--- EXERCISE DATA Enclosed Below ---
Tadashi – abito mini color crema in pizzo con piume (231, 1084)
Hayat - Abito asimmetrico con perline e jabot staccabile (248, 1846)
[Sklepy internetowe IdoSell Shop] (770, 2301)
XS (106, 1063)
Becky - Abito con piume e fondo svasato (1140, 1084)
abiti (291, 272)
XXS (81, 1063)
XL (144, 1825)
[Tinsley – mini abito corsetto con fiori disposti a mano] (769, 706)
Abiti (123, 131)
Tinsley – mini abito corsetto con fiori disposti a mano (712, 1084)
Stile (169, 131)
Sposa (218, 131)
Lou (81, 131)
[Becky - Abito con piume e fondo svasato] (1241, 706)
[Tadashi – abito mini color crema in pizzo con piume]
--- End of Enclosed EXERCISE DATA ---
*EXERCISE DETAILS*.
Scan the records above for the word "disposti" and return every line where it occurs.

*EXERCISE OUTPUT*.
[Tinsley – mini abito corsetto con fiori disposti a mano] (769, 706)
Tinsley – mini abito corsetto con fiori disposti a mano (712, 1084)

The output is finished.